- _WHAT YOU HAVE TO DO_: What is needed is a word-for-word transcription of every record below.
---- LISTED RECORDS
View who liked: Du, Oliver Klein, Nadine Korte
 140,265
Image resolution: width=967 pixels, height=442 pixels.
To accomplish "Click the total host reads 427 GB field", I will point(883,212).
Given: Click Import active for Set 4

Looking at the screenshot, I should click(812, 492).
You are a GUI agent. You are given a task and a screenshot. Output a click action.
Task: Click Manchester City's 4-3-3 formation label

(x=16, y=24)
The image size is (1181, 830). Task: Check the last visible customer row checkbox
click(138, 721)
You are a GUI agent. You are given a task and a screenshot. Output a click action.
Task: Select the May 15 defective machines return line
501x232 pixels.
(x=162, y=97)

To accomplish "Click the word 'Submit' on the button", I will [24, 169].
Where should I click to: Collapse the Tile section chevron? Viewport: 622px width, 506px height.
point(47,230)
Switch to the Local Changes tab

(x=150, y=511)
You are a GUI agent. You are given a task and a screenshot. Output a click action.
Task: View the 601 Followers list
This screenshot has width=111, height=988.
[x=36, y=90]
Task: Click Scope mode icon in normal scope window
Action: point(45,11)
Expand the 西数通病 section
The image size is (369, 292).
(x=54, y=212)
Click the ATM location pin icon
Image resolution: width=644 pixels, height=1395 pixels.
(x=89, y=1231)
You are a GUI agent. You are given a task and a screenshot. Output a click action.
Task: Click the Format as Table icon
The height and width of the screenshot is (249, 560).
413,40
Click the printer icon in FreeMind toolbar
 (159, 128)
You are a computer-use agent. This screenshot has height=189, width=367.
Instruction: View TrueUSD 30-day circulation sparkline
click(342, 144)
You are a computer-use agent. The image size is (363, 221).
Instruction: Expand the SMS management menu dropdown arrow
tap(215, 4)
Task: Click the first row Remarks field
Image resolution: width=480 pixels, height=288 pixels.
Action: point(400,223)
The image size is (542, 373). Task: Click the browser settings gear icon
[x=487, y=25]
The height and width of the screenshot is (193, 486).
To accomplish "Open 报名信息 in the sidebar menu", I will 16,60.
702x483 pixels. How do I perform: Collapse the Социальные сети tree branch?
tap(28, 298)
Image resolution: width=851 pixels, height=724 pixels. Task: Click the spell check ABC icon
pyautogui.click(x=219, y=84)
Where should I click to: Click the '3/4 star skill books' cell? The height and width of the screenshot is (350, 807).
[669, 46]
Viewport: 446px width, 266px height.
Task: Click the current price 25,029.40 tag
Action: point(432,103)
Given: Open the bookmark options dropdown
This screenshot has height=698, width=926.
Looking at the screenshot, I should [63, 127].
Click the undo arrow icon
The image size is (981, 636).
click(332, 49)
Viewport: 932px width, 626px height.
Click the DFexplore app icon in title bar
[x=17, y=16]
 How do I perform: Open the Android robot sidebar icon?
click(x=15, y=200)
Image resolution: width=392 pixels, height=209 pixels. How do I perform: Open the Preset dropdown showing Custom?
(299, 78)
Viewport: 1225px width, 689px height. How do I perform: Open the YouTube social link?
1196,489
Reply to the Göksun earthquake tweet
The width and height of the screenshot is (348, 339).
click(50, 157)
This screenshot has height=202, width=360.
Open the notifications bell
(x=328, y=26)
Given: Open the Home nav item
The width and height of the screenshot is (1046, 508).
--------
- _RESPONSE_:
View who liked: Du, Oliver Klein, Nadine Korte
 140,265
Image resolution: width=967 pixels, height=442 pixels.
To accomplish "Click the total host reads 427 GB field", I will point(883,212).
Given: Click Import active for Set 4

Looking at the screenshot, I should click(812, 492).
You are a GUI agent. You are given a task and a screenshot. Output a click action.
Task: Click Manchester City's 4-3-3 formation label

(x=16, y=24)
The image size is (1181, 830). Task: Check the last visible customer row checkbox
click(138, 721)
You are a GUI agent. You are given a task and a screenshot. Output a click action.
Task: Select the May 15 defective machines return line
501x232 pixels.
(x=162, y=97)

To accomplish "Click the word 'Submit' on the button", I will [24, 169].
Where should I click to: Collapse the Tile section chevron? Viewport: 622px width, 506px height.
point(47,230)
Switch to the Local Changes tab

(x=150, y=511)
You are a GUI agent. You are given a task and a screenshot. Output a click action.
Task: View the 601 Followers list
This screenshot has width=111, height=988.
[x=36, y=90]
Task: Click Scope mode icon in normal scope window
Action: point(45,11)
Expand the 西数通病 section
The image size is (369, 292).
(x=54, y=212)
Click the ATM location pin icon
Image resolution: width=644 pixels, height=1395 pixels.
(x=89, y=1231)
You are a GUI agent. You are given a task and a screenshot. Output a click action.
Task: Click the Format as Table icon
The height and width of the screenshot is (249, 560).
413,40
Click the printer icon in FreeMind toolbar
 (159, 128)
You are a computer-use agent. This screenshot has height=189, width=367.
Instruction: View TrueUSD 30-day circulation sparkline
click(342, 144)
You are a computer-use agent. The image size is (363, 221).
Instruction: Expand the SMS management menu dropdown arrow
tap(215, 4)
Task: Click the first row Remarks field
Image resolution: width=480 pixels, height=288 pixels.
Action: point(400,223)
The image size is (542, 373). Task: Click the browser settings gear icon
[x=487, y=25]
The height and width of the screenshot is (193, 486).
To accomplish "Open 报名信息 in the sidebar menu", I will 16,60.
702x483 pixels. How do I perform: Collapse the Социальные сети tree branch?
tap(28, 298)
Image resolution: width=851 pixels, height=724 pixels. Task: Click the spell check ABC icon
pyautogui.click(x=219, y=84)
Where should I click to: Click the '3/4 star skill books' cell? The height and width of the screenshot is (350, 807).
[669, 46]
Viewport: 446px width, 266px height.
Task: Click the current price 25,029.40 tag
Action: point(432,103)
Given: Open the bookmark options dropdown
This screenshot has height=698, width=926.
Looking at the screenshot, I should [63, 127].
Click the undo arrow icon
The image size is (981, 636).
click(332, 49)
Viewport: 932px width, 626px height.
Click the DFexplore app icon in title bar
[x=17, y=16]
 How do I perform: Open the Android robot sidebar icon?
click(x=15, y=200)
Image resolution: width=392 pixels, height=209 pixels. How do I perform: Open the Preset dropdown showing Custom?
(299, 78)
Viewport: 1225px width, 689px height. How do I perform: Open the YouTube social link?
1196,489
Reply to the Göksun earthquake tweet
The width and height of the screenshot is (348, 339).
click(50, 157)
This screenshot has height=202, width=360.
Open the notifications bell
(x=328, y=26)
Given: Open the Home nav item
The width and height of the screenshot is (1046, 508).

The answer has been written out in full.